[Start of Attachment]

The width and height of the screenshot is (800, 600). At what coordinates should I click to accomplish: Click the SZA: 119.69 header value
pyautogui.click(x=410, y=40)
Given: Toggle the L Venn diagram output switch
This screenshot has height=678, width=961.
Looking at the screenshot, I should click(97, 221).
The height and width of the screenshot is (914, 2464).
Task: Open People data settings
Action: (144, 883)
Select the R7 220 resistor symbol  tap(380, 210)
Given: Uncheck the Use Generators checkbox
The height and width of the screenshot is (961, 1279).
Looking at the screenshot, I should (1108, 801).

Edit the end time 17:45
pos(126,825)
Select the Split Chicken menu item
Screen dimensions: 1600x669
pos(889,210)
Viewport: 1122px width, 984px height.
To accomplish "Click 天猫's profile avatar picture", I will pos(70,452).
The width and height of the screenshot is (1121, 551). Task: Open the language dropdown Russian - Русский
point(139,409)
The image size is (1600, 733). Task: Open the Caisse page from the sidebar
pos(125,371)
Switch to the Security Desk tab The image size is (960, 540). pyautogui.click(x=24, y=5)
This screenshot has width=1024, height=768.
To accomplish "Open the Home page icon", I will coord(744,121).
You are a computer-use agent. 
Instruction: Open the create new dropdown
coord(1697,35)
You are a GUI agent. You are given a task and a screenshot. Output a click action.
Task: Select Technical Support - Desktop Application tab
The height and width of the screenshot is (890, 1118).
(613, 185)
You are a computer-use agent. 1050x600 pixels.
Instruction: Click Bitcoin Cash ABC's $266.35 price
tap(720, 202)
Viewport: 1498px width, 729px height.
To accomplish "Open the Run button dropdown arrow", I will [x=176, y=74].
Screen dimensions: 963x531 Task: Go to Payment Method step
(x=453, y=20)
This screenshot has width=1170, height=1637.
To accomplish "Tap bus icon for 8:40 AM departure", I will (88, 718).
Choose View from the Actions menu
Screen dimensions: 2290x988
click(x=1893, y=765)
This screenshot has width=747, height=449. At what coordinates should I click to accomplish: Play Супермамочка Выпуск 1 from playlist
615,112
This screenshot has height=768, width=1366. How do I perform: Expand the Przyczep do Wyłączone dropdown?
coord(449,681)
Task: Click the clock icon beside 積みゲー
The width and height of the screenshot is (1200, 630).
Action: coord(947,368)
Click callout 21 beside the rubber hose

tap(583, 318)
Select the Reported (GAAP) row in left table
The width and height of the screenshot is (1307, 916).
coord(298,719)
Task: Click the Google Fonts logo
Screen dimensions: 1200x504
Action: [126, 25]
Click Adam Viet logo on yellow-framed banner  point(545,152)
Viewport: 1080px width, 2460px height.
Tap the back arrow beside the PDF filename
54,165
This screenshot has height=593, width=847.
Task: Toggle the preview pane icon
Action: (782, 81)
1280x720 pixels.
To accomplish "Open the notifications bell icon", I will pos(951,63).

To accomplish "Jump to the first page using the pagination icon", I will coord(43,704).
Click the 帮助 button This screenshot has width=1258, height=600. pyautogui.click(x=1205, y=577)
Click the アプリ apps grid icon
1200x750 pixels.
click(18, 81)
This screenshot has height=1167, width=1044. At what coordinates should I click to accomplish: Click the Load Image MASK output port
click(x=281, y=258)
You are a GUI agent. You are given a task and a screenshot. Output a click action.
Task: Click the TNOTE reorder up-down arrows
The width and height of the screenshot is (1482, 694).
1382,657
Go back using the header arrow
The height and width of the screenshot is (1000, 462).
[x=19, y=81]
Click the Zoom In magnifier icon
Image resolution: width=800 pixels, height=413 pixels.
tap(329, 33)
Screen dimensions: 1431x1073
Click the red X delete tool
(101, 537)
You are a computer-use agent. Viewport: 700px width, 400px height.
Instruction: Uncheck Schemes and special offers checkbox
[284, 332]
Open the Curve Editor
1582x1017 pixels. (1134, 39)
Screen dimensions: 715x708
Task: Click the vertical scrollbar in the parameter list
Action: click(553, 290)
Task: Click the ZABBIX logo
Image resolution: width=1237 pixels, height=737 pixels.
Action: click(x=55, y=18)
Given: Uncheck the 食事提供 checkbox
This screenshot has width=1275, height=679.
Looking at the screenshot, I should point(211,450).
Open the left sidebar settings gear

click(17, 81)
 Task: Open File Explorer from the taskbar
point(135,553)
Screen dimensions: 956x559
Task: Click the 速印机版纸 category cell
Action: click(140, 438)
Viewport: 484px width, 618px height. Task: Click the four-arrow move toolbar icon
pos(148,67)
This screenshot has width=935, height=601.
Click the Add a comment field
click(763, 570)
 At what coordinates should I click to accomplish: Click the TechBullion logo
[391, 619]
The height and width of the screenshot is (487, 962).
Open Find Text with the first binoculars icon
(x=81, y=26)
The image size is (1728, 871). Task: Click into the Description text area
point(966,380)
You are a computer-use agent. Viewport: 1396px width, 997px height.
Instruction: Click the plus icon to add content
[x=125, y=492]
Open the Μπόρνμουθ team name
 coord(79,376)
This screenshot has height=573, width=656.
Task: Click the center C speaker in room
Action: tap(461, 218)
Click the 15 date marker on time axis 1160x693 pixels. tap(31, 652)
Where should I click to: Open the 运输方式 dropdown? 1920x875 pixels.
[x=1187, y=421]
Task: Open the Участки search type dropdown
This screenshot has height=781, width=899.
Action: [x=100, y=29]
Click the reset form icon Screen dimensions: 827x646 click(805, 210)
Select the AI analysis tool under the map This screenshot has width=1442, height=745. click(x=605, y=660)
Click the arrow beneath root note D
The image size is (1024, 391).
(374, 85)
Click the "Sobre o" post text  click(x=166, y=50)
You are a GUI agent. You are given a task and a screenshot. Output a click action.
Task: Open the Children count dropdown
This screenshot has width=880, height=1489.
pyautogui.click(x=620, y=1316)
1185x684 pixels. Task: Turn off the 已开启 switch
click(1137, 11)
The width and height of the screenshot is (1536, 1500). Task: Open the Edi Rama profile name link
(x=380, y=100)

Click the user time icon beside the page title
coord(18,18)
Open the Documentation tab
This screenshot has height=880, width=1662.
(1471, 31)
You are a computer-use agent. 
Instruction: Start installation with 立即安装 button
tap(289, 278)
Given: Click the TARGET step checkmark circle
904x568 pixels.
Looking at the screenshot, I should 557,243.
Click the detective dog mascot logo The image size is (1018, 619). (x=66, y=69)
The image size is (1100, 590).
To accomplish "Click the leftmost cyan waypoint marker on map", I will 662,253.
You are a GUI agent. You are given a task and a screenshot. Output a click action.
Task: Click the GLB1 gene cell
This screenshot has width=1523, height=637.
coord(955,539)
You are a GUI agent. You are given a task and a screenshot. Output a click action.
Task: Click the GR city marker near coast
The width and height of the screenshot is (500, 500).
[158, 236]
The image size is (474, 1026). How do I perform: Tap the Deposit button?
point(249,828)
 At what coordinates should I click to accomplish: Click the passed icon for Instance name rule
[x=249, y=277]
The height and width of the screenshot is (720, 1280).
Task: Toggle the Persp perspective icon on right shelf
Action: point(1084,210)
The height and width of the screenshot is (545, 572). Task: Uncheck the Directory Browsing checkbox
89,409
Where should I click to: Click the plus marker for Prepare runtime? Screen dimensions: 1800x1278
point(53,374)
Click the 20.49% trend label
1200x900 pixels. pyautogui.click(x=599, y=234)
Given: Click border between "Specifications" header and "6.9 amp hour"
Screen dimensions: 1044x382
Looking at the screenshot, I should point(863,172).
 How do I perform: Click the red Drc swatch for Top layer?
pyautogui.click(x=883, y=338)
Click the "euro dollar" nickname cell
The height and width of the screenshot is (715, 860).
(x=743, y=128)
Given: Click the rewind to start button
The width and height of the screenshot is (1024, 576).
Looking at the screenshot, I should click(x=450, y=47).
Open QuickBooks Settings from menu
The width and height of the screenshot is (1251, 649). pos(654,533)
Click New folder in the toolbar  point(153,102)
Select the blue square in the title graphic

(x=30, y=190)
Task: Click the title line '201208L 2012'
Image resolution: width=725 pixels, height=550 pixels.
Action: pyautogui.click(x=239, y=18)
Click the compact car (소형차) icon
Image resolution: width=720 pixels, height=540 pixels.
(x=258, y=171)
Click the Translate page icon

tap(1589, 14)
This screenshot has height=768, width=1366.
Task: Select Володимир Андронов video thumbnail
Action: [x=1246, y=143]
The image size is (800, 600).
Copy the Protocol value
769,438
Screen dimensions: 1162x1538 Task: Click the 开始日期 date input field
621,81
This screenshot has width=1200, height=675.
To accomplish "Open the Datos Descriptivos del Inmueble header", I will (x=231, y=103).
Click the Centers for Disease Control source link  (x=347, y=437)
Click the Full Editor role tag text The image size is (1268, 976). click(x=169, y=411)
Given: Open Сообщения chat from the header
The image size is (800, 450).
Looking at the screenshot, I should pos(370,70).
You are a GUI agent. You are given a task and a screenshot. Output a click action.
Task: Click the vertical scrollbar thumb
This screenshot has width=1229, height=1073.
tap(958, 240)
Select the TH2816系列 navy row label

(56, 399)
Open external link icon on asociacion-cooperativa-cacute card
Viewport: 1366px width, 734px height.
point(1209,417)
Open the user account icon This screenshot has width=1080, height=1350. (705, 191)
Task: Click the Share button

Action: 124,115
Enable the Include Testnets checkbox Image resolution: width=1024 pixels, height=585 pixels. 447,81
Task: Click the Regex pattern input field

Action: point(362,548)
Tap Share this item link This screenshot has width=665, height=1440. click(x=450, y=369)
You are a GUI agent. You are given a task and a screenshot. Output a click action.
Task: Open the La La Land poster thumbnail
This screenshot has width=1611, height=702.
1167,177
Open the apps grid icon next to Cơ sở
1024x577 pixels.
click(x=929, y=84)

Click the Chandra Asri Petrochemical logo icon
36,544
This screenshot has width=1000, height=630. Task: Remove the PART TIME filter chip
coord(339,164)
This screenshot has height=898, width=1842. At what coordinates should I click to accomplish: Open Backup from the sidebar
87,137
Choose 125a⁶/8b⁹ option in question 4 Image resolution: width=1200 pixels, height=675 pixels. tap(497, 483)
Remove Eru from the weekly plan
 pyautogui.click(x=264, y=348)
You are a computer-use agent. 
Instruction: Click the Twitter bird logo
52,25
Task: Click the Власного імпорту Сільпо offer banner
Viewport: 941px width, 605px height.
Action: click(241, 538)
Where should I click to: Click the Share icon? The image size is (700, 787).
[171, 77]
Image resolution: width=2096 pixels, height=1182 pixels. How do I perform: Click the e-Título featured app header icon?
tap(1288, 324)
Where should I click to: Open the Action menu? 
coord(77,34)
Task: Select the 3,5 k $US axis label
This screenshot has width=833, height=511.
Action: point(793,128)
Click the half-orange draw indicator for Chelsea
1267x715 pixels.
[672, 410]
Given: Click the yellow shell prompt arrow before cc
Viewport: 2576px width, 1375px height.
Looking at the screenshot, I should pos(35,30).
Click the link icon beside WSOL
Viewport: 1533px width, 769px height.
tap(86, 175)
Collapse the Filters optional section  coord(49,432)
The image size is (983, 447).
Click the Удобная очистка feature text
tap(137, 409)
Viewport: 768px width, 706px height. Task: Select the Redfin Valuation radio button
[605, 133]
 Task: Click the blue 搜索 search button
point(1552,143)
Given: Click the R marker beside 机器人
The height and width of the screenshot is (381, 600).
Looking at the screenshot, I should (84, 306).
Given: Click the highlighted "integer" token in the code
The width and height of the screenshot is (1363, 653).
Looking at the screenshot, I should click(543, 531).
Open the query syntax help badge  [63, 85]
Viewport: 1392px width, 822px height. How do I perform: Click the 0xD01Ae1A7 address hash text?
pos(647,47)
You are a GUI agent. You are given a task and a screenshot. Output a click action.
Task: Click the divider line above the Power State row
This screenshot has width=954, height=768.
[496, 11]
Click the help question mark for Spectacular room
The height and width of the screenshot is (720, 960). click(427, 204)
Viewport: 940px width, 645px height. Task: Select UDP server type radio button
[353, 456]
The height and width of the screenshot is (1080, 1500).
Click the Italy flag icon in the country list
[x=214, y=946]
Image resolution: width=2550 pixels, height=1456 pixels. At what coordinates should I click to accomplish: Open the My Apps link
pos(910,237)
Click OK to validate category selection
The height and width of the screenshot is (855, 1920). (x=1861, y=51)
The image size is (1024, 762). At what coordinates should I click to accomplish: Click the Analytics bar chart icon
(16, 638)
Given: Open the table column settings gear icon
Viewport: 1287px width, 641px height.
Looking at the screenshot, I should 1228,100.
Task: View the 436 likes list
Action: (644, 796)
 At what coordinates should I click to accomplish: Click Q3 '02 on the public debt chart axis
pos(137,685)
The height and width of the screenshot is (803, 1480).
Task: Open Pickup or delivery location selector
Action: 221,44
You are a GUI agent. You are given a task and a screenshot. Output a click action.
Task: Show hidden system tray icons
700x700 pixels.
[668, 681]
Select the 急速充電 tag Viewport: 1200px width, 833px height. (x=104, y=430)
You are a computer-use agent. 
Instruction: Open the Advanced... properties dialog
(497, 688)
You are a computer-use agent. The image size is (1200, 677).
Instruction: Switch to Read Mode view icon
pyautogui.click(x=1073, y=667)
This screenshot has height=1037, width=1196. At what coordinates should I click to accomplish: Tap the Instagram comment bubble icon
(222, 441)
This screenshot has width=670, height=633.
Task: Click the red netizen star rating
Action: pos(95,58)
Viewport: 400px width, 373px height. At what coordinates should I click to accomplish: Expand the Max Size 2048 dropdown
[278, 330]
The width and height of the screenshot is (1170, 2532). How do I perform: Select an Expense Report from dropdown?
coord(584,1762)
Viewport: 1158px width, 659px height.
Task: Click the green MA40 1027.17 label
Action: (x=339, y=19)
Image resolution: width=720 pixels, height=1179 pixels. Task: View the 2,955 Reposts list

[End of Attachment]

How to complete this task
Whatever else the listing above holds, retype exactly only the lines from the one containing "Task: Click the blue 搜索 search button" to the one containing "Task: Click the divider", both ends kept.

Solution to this exercise
 Task: Click the blue 搜索 search button
point(1552,143)
Given: Click the R marker beside 机器人
The height and width of the screenshot is (381, 600).
Looking at the screenshot, I should (84, 306).
Given: Click the highlighted "integer" token in the code
The width and height of the screenshot is (1363, 653).
Looking at the screenshot, I should click(543, 531).
Open the query syntax help badge  [63, 85]
Viewport: 1392px width, 822px height. How do I perform: Click the 0xD01Ae1A7 address hash text?
pos(647,47)
You are a GUI agent. You are given a task and a screenshot. Output a click action.
Task: Click the divider line above the Power State row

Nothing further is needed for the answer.